La colonisation et la prison sont les exemples archétypaux de la domination de l’état sur le temps. L’état tire son pouvoir de cette autorité auto-conférée de dicter le temps politique. Il se veut être la seule structure de continuité et impose l’idée selon laquelle, de facto, il ne peut exister de société sans état, alors même qu’il tire sa puissance fondamentale de la négation systématique des temporalités propres. L’état est une rupture sociale. C’est parce qu’il nie toutes les autres temporalités, tous les autres processus de construction sociale (qui se fondent essentiellement sur un sens commun du vivre ensemble, une mémoire réelle, une transmission effective) que l’état est despotique. Pour exister, l’état doit contrôler le temps et déformer l’histoire. Rendre la sienne, sélective, comme prépondérante et faire de toutes les autres des anomalies structurelles, des déviances. 
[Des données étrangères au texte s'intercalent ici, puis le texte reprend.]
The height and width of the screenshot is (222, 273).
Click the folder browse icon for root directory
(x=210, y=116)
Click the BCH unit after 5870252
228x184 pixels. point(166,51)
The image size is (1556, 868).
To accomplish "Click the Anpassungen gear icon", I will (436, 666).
Or, c’est l’état qui est une déviance temporelle. Lui qui se construit a posteriori des sociétés qui le constituent, qui les amalgame, qui les oppresse (et presse). L’état est une anomalie sociale parce qu’il est une anomalie temporelle en soi qui ne se mesure pas parce qu’elle existe mais qui existe parce qu’elle se mesure. Ainsi, résister, c’est aussi créer des liens, des ponts, rompre les ruptures et lier en permanence l’existant. La transmission est un enjeu essentiel des luttes parce qu’elle est ce qui caractérise le temps continue – l’organisation sociale, collective, est un processus en permanente réaffirmation et mutation d’elle-même. Chaque fois que l’état impose sa domination sur le temps, les entités sociales autonomes – marginalisées (allant des peuples opprimés dans les actuelles colonies par exemple, aux habitantes et habitants des quartiers populaires qui ont une construction propre, par exemple encore), réaffirment et transforment leurs savoirs-faires et leurs connaissances de longs termes sur des temps très courts déterminés. Car si l’état a besoin de contrôler pour exister, les sociétés, elles, n’ont pas besoin d’état pour se réinventer.  
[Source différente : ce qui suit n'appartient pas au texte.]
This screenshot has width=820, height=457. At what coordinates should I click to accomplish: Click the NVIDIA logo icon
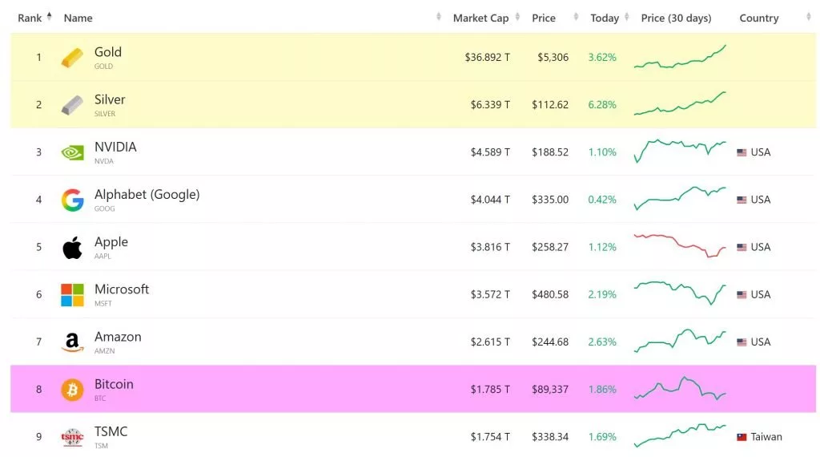click(72, 152)
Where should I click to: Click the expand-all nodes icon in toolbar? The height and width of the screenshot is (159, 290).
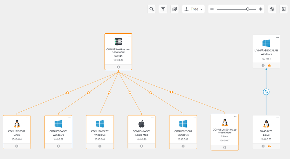tap(174, 9)
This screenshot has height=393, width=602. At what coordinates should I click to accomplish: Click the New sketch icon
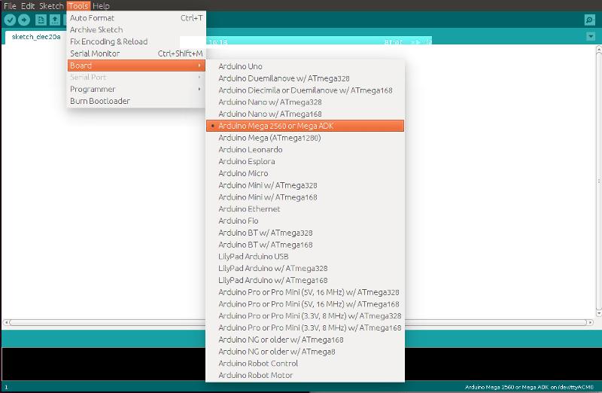click(x=41, y=20)
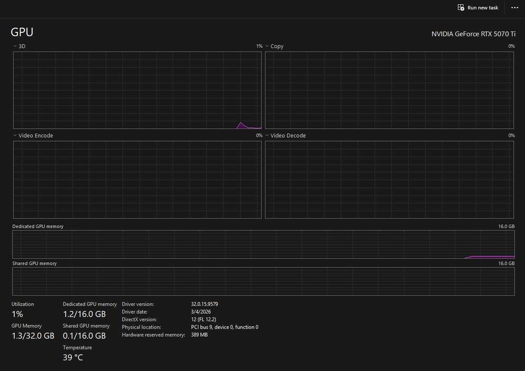The height and width of the screenshot is (371, 525).
Task: Open the three-dot more options menu
Action: (514, 8)
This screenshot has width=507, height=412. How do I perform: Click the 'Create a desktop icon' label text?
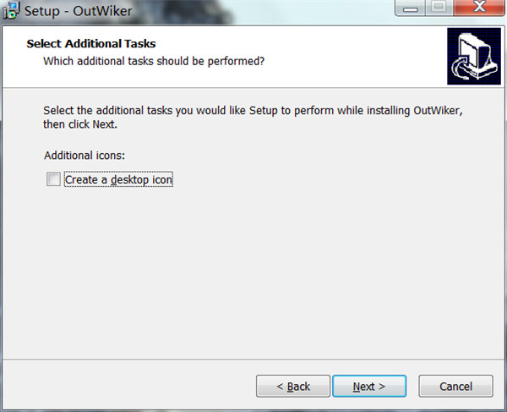point(118,179)
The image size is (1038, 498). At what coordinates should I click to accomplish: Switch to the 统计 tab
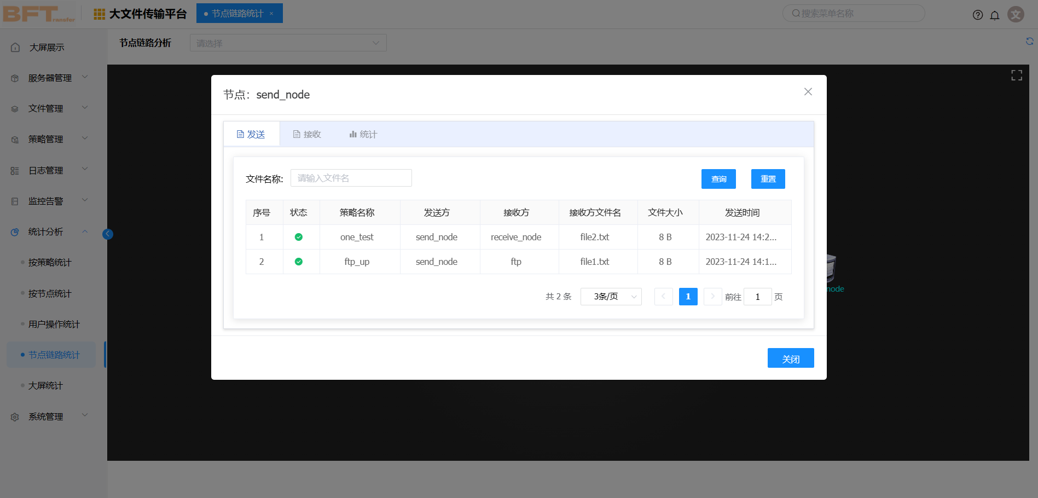363,135
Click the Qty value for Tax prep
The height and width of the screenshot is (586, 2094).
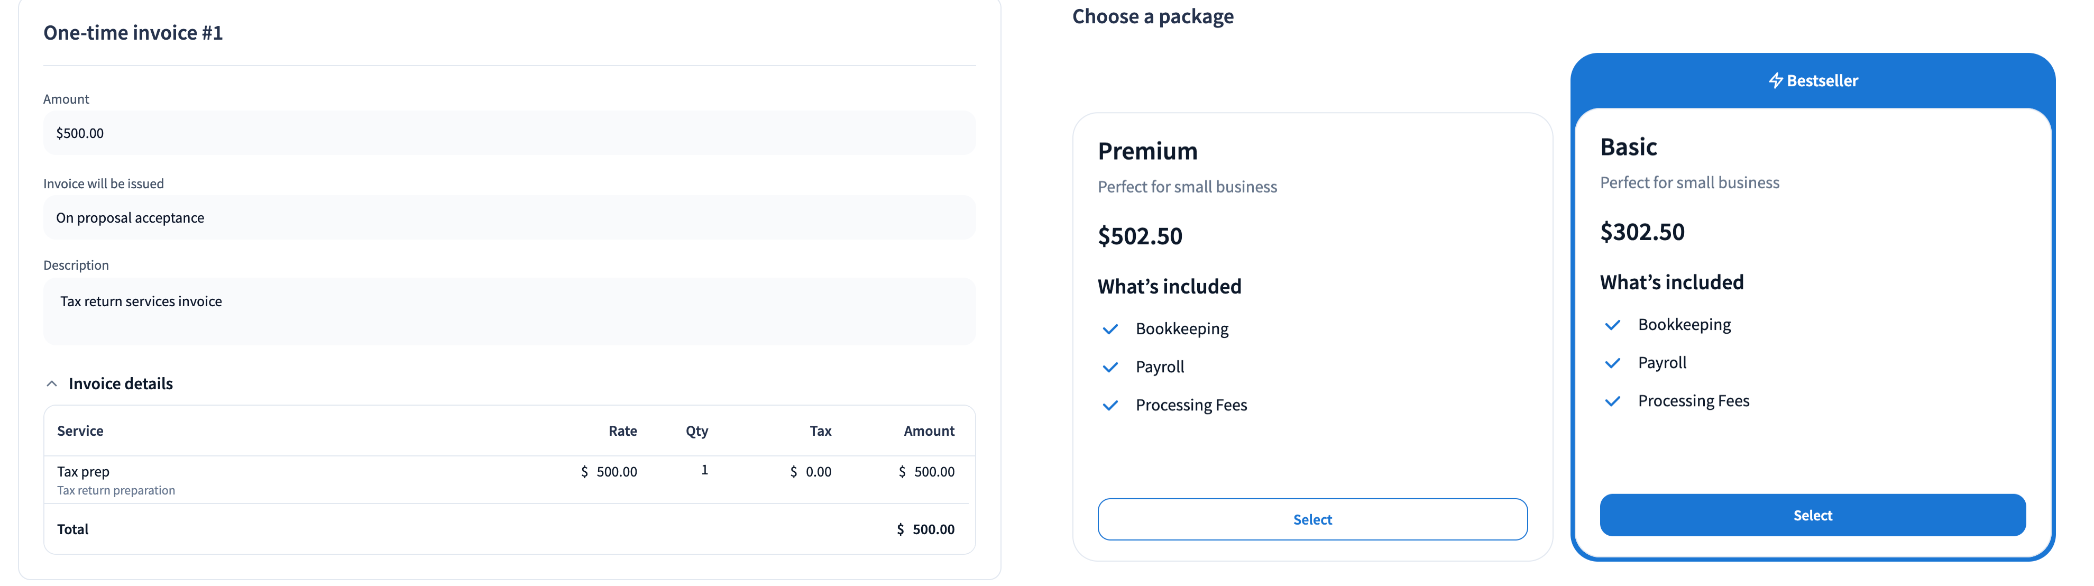pos(704,470)
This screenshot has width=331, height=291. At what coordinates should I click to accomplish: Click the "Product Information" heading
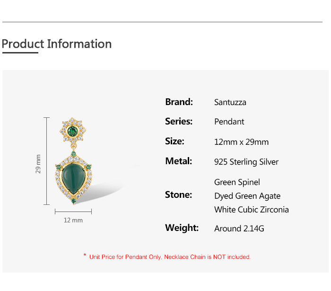click(57, 44)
Ce soir-là du mois d’août, j’étais restée plus de la moitié de la nuit à écouter mon oncle me raconter l’histoire d’un temps que je ne connaissais pas. Comment quand il avait six ans, tous les midis, il allait avec ma grand-mère porter à manger à la maison d’à côté où se cachaient Boumédiène et d’autres combattants du FLN. Comment on se cachait dans les montagnes, comment on se battait à Aïn Draham. Comment on avait transformé la maison en hôpital de fortune. J’avais une histoire, une histoire qui dépassait largement les frontières du port de La Goulette et qui me permettait enfin de me situer dans une temporalité qui n’était pas fictive. Mes ancêtres ne sont pas gaulois.
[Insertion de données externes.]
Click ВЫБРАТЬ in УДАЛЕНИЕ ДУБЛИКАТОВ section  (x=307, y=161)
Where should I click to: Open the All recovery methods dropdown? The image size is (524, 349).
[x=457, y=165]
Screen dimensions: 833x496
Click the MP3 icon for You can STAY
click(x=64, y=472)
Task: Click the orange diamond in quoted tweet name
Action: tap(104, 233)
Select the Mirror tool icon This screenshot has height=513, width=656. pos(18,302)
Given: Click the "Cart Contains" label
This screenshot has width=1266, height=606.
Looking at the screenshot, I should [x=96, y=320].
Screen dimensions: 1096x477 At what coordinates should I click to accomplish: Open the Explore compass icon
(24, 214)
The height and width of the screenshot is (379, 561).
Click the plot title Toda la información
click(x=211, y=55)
On s’était donné rendez-vous « l’année prochaine in shaa Allah ». Pour que lui me raconte car il n’avait encore jamais vraiment raconté. Pour que moi j’écoute car je n’avais encore jamais vraiment entendu. Je crois qu’il n’avait pas envie que « la France m’avale » comme il me disait. « L’année prochaine », chez nous, ça veut dire « la prochaine fois que tu viens en Tunisie ». Une fois, cette « année prochaine » a duré quatre ans.

J’ai fini par rentrer en décembre. Malheureusement, pour enterrer mon oncle et ses histoires. La cour de la maison de famille à Jendouba est silencieuse. Enfin, je crois. Peut-être que je ne sais pas encore lire ce qu’il reste dans les murs. Je ressasse le souvenir de cette nuit avec la nostalgie de toutes celles qui n’ont pas existé. Et la reconnaissance infinie d’avoir pu vivre celle-là. Je la raconte pour que rien ne soit oublié. Et pour qu’on se dise tous que, oui, 1956, c’est vraiment une date de français.